白い箱の神様
次の季節が来たーーわけじゃない。
この前後左右上下が真っ白な空間には、季節なんかない。
突き当たりながいようにみえて、十メートルもあるけば、実は鏡が設置されている。誰も歩かないし、皆大抵立ち止まってこちらの話を聞いているからである。
こちらというのは要するに僕、など、百階だての神様転生ルームで、転生業を営んでいるアルバイターである。六百年くらいぶっ通しのシフトだから、ちょっとだるい。しかも三十年に一人来たら多いほどだ。
人間の歩みと僕らの歩みにはあまりにも乖離がある。
暇な僕らがしていることといえば、部屋の改装だ。
僕の白い部屋には、金色の蝶々が飛んでいる。
他には、コンビニレジっぽく転生ポイントをもうけたり、肉塊になるように鋭利なワイヤーが張り巡らせた部屋だったりもある。どの部屋に振り分けられるかという時点で、結構その後の運は決まっている。
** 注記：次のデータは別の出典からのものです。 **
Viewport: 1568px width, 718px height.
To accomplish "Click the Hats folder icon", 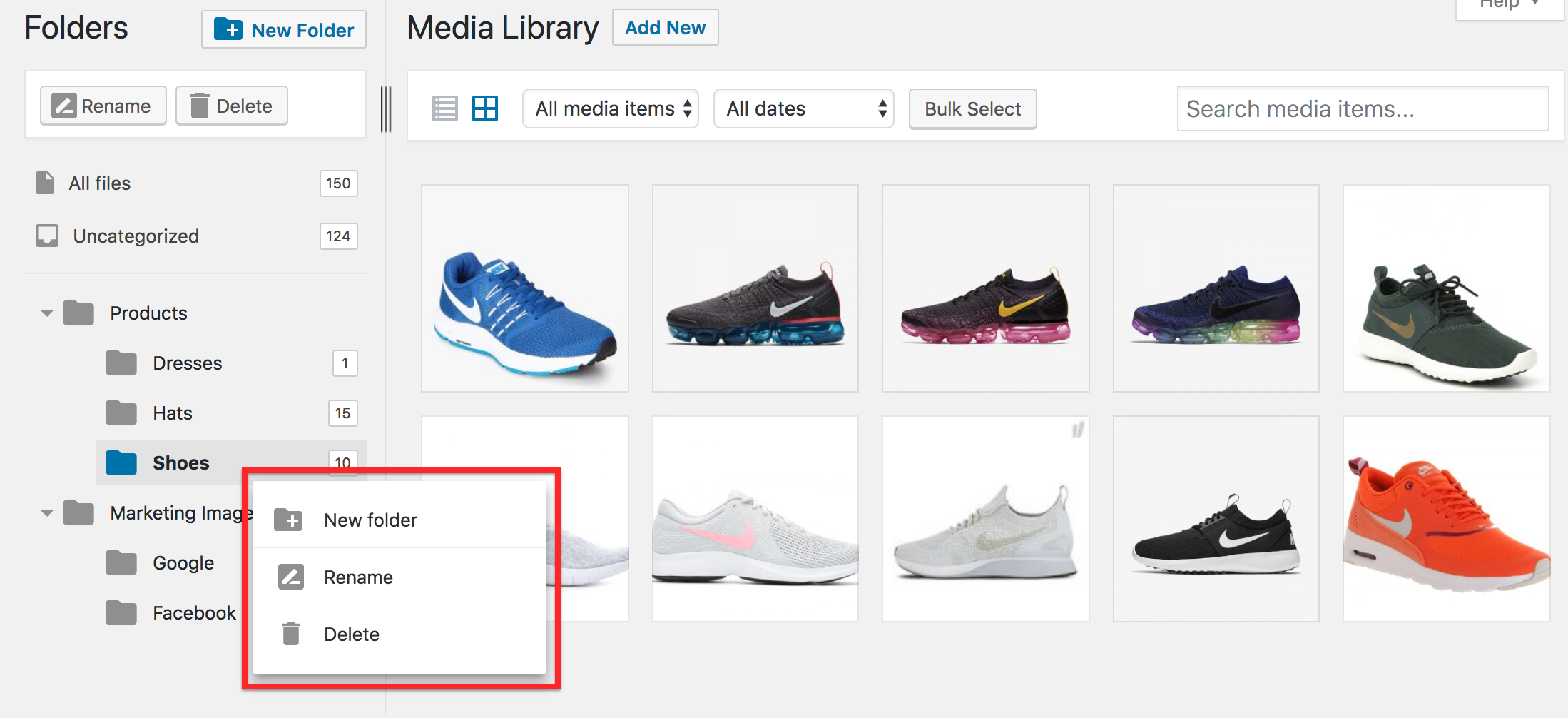I will (121, 413).
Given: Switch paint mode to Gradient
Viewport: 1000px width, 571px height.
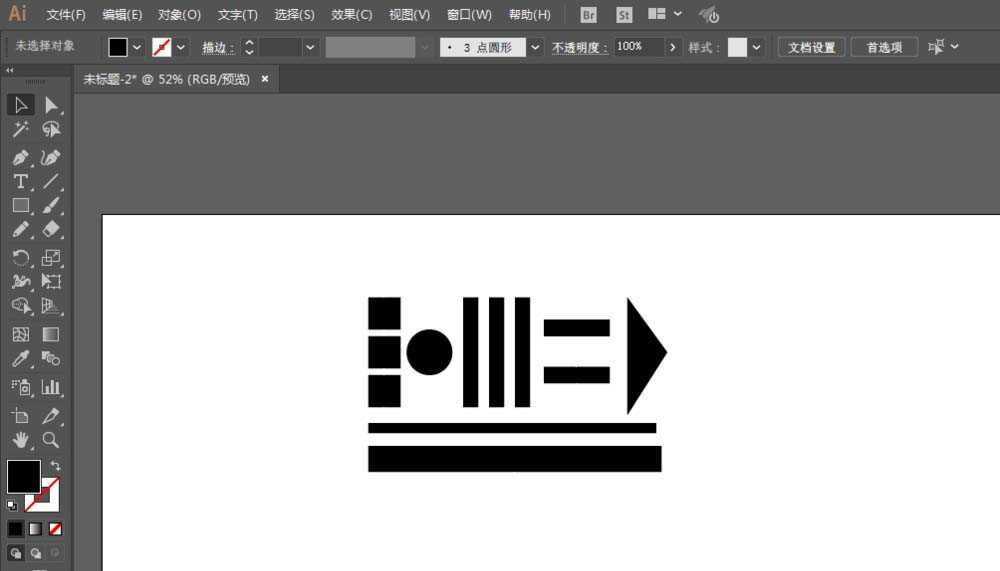Looking at the screenshot, I should pyautogui.click(x=35, y=529).
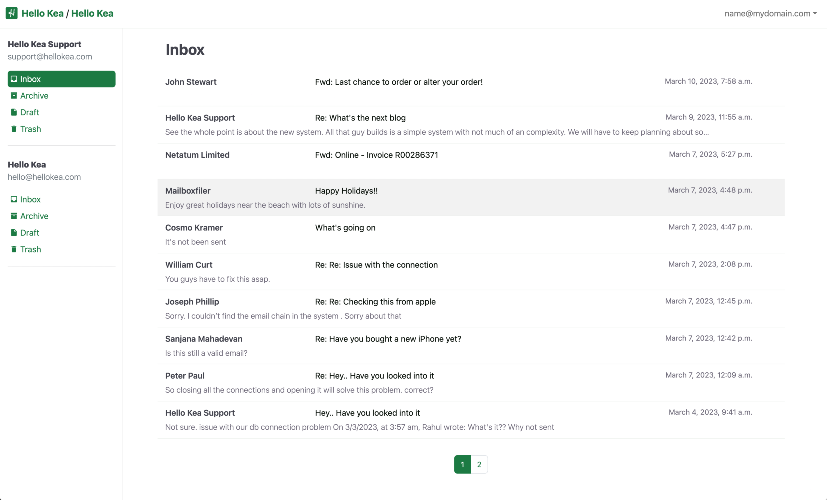Select page 1 in pagination
Screen dimensions: 827x500
point(463,465)
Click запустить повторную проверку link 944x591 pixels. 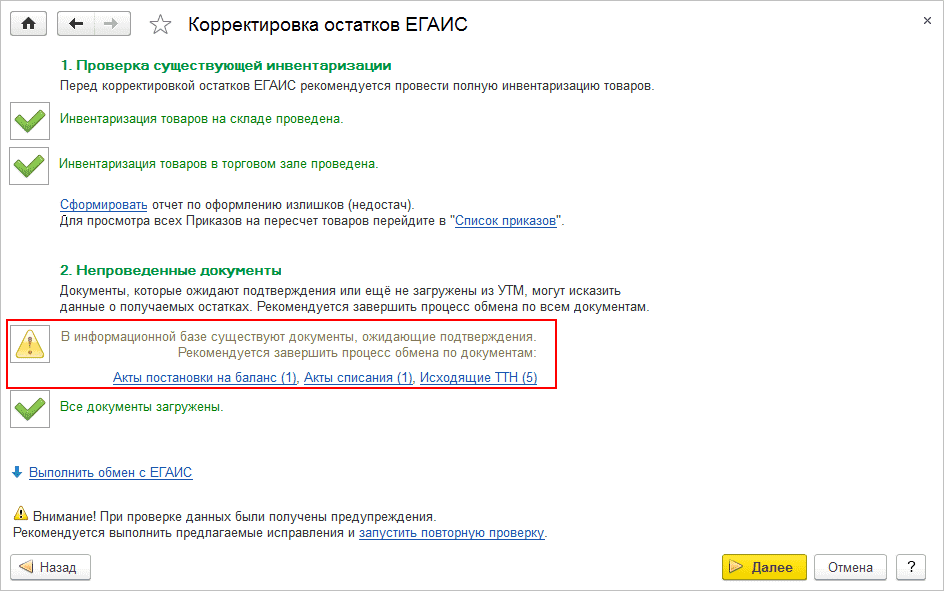tap(451, 533)
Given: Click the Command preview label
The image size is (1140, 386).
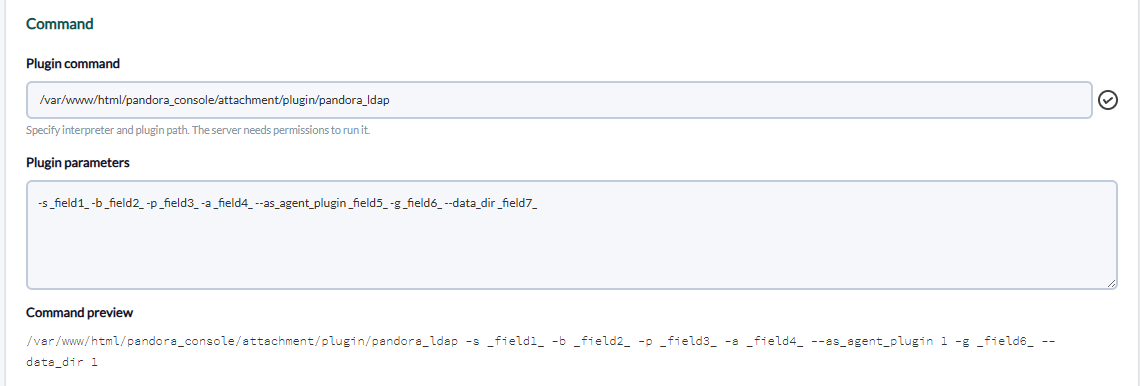Looking at the screenshot, I should 79,313.
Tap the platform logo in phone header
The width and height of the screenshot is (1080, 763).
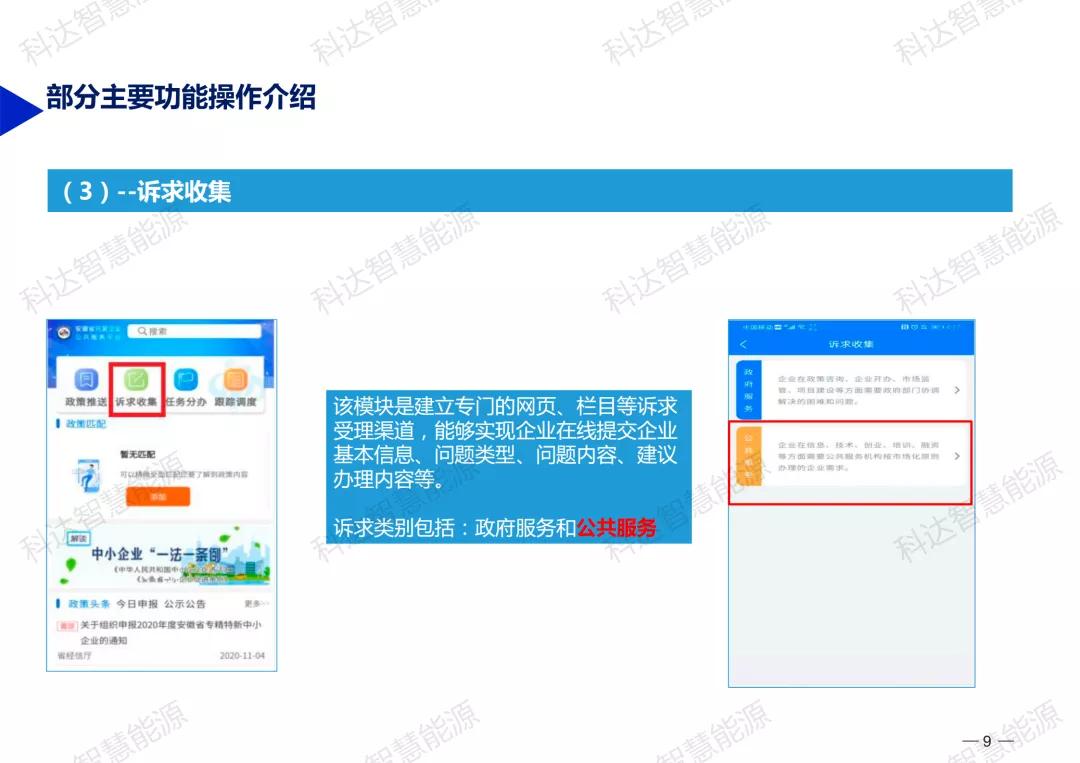tap(64, 332)
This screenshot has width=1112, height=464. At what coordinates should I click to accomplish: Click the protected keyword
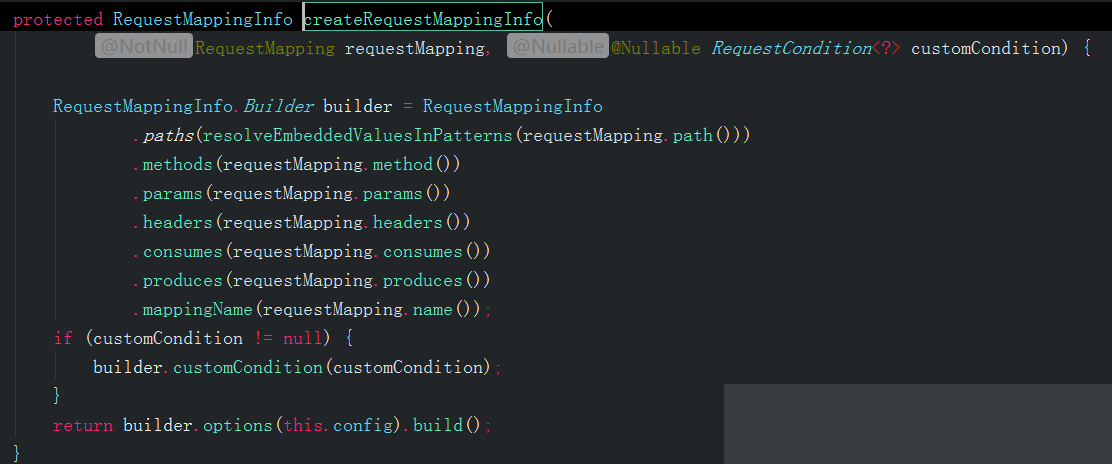click(x=57, y=18)
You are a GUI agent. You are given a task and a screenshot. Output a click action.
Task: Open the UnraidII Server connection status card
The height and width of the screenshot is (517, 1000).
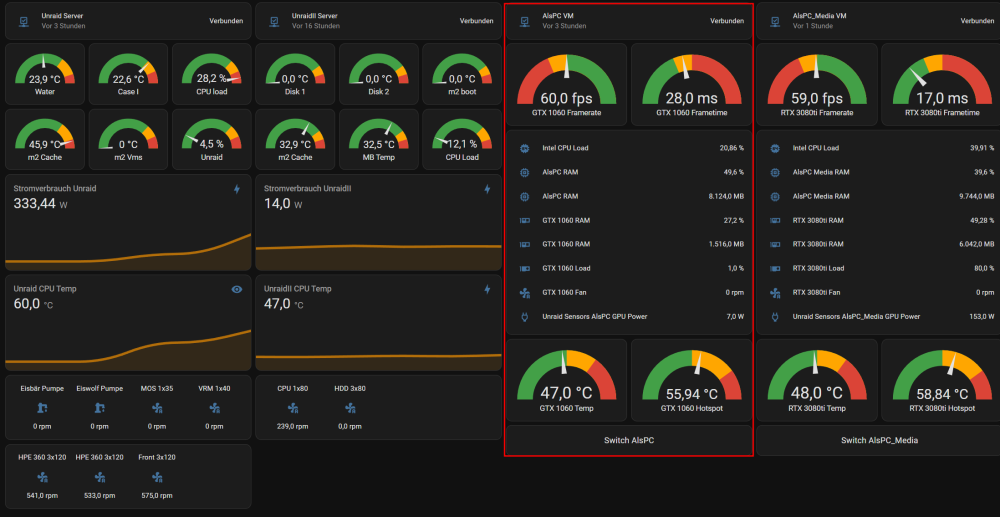click(x=379, y=21)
その後の人生をスクリーンで上映してくれる部屋経由だと、既視感やらーー実力あれば余地能力になる。やってくる人は皆自分の人生の主人公。じゃあ僕達はいつ自分が主人公の日が来るんだろう。
というか。
僕はいつからこうしてここにいるんだろう。
僕はたまに思う。
僕も転生して神様になったんじゃないのかと。
なんでこれ選んじゃったかなぁ……。
一番古い記憶を探すと、誰かとぶつかったような気がするのだ。
すごくすごく僕はそれを後悔しながら、ええと……。
そのまま落っこちたんだっけ?
何処から何処にだろう。
まぁいいか。
そんなことを考えていたら新しい転生者がきた。
適当なことを言って、魔王がいる世界へと放り込んだ。
考え事をしてるんだから、今は来るなよ、空気読めよ。
で、まぁ、良くないか。
あれぇ、本当にどこだろ。
アラブっぽい階段だったのは覚えている。
言語は自動翻訳されるから不明。染めているのか、移民なのか、様々な色彩の人がいたが、顔は似ていたなぁ。自分はどこそこの王族脳んたらかんたらという人がたくさんいたから、血統妄想の精神科の豪華バージョン……とか?
なんだろう、腑に落ちない。
そうだ、みな、コウコウセイーー高校生!
そうか、高校生だった。たしか中高一貫性の男子校。
そこまで思い出した時、ビービービーとアラームがなった。
転生トラックの発動だ。
「また君?」
僕は思わず引きつった笑みを浮かべてしまった。
この前魔王のいる世界に送ったばっかりじゃないか!
思いの外整った顔立ちの、(主人公)さんを見る。
なんでまた来た。もう来るな!
「今度は希望通りに転生させて上げるよ」
二度と来ないように、希望以外にも、潜在的なチート能力をつけてな!
「村人Aでお願いします」
「OK」
うむ、これならば平凡な俺?、やら、しゃぁねぇなダリィけど俺が?、的な感じで、主人公になってくれるだろう。運命システムがレッド判定しない限り、それで終わりだ。人間の一生なんて短いから、少し見守るか。
腕を組み見守っていたら、すぐに死んだ。
あんまりにもあっさりと死んだから、僕は吹き出し、必死で顔を両手で覆った。
笑っちゃ悪いのはわかるが、あんまりにも主人公さんは、スクリーンの風景だったのだ。その役が悪いとは言わないが、仮にも記憶持って転生しておいて……げらげらげらって感じでした。
そして僕の体感的には、すぐに戻ってきた。
陰陽師になれなかった彼は、最強のスペックを手に現代とやらのニホンへ行った。
「何で共学じゃ無いかなぁ。本当に残念」
そんなことをつぶやいていたら、急に既視感に襲われた。
なんだかこれ何処かで見たことがある。
あれ、僕……。
何か思い出しそうだったが、考えているうちに、僕は見ていなかったが、また主人公さんが死んだ。
時空なんて関係がないこの部屋で、ぶつかった過去の相手の顔を思い出すのと、別途恋をするのは、同じなのだがまた別のお話だった。